Dopo più o meno dieci minuti siamo già di fronte al portone di casa dove entriamo con Cole ancora attaccato al mio corpo e con un braccio che circonda il mio collo, come se stesse cercando di proteggere la mia vulnerabilità da qualcuno.
"Cole. Rilassati, qui non c'è nessuno che potrebbe farmi del male." sussurro al suo orecchio così che possa sentirmi solo lui.
"Lo so, ma non posso ancora lasciarti andare. Potresti sopportare qualche altro minuto la mia presenza?" ribatte con un sorriso che per un attimo mi scioglie. Ma solo un attimo perchè il tempo che ci resta potrebbe finire da un momento all'altro avendo il branco di leoni davanti, non vedo vie di scampo se non farmi sbranare.
"Non credo ai miei occhi. Da quando siete diventati amici per la pelle e per pelle intendo quella che avete spiacciata addosso l'un l'altro?'" in un secondo Clay scoppia a ridere mentre tutti noi lo fissiamo. "Che bella battuta eh?" cioè sta ridendo davvero della sua stessa battuta o vuole semplicemente essere preso scemo per natura?

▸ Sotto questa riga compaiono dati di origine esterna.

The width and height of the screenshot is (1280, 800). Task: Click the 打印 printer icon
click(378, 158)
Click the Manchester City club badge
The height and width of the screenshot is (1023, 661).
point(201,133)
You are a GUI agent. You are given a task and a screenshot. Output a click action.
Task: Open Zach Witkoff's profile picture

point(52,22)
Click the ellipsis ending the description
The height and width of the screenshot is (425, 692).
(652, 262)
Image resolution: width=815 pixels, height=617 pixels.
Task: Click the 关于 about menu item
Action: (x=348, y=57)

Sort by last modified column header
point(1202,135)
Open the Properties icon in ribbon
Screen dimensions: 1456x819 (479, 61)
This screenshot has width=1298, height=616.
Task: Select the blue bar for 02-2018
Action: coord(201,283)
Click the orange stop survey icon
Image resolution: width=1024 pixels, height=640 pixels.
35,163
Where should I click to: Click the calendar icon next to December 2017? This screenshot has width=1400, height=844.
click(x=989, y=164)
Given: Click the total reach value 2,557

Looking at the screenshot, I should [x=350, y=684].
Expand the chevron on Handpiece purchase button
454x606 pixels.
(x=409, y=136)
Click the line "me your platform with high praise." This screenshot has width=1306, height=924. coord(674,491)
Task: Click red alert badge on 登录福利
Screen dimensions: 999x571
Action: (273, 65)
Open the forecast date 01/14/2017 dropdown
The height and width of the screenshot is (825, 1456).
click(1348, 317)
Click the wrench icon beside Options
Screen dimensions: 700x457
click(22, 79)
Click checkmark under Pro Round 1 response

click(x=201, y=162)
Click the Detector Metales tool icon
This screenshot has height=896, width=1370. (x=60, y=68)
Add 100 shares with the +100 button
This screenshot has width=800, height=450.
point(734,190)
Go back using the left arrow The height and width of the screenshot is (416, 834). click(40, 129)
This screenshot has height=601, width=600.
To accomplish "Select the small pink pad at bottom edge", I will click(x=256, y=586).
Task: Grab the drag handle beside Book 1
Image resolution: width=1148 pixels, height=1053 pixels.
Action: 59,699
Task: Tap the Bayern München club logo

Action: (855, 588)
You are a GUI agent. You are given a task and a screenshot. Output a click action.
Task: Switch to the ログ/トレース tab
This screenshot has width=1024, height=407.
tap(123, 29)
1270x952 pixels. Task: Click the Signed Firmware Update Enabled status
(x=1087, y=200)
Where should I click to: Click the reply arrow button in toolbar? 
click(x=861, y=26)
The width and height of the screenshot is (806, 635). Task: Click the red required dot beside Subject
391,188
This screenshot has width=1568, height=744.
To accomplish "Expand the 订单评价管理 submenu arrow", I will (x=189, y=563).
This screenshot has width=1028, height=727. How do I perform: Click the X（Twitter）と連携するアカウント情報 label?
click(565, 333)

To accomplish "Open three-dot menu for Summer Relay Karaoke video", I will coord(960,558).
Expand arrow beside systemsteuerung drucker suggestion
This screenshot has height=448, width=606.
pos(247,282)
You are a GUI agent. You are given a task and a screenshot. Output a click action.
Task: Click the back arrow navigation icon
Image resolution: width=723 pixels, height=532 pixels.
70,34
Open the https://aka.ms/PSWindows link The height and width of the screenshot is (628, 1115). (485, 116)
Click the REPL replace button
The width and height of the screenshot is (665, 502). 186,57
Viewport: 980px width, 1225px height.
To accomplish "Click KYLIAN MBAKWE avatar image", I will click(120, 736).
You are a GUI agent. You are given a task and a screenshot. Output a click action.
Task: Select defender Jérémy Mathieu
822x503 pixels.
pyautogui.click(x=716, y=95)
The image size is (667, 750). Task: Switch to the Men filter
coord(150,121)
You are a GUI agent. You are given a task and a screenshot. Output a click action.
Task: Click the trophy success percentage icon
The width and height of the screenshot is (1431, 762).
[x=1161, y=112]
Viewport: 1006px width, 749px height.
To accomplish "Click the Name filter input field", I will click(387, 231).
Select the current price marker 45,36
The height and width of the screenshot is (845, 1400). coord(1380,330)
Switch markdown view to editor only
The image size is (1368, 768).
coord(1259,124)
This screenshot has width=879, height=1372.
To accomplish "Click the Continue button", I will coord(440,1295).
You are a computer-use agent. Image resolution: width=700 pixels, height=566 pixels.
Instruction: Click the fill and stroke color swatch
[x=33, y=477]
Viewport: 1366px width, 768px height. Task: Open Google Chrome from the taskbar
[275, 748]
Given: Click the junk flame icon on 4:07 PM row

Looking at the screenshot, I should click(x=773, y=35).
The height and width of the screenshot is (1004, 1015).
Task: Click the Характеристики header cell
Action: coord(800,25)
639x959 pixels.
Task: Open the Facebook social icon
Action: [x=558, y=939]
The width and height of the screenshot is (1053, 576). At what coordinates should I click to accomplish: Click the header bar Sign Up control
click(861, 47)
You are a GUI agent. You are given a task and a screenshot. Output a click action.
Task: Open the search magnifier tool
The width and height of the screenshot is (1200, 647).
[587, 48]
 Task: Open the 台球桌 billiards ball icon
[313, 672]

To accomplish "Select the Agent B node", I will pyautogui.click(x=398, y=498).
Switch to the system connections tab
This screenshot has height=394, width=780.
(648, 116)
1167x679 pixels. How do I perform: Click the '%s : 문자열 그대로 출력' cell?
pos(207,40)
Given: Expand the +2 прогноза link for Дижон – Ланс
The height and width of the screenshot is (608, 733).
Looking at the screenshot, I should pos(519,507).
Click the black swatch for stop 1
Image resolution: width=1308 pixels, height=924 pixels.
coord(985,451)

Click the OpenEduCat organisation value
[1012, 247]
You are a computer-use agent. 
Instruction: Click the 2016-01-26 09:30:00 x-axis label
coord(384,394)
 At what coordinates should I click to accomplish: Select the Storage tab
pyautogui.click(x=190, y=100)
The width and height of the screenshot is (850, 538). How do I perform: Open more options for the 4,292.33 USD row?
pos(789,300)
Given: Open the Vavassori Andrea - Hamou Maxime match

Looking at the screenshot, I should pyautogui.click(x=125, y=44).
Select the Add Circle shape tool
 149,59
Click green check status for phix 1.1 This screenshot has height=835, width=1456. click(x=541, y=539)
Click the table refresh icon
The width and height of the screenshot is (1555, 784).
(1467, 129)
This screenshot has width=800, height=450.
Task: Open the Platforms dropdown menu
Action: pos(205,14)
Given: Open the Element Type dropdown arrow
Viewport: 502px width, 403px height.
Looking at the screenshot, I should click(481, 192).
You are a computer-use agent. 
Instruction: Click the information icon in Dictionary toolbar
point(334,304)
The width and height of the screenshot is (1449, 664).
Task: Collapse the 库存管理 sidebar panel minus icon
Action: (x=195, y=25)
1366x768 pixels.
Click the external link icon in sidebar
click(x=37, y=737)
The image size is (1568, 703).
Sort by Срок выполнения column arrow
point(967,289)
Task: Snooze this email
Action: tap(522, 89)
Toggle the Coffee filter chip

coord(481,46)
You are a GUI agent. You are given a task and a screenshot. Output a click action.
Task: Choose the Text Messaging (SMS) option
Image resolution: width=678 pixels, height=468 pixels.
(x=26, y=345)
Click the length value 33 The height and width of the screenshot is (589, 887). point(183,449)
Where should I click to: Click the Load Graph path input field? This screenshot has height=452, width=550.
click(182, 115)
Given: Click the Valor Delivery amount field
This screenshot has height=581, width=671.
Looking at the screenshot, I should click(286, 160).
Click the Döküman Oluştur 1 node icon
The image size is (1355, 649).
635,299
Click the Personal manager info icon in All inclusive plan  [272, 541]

"Talmente intelligente da sfiorare l'idiozia, no?" sbuffo spostando il braccio di Cole mentre vado a sedermi nella mia poltrona preferita; lascio a lui il bombardamento delle domande, per oggi io passo. E' stata una giornata terrificcante, vorrei solo sprofondare in un sonno tranquillo e mentre lo penso le mie palpebre prendono il sopravvento, l'ultima cosa che sento di sfuggita è la sua voce che mi riscalda e mi calma meglio di una camomilla.
"Riposa, piccola donna forte."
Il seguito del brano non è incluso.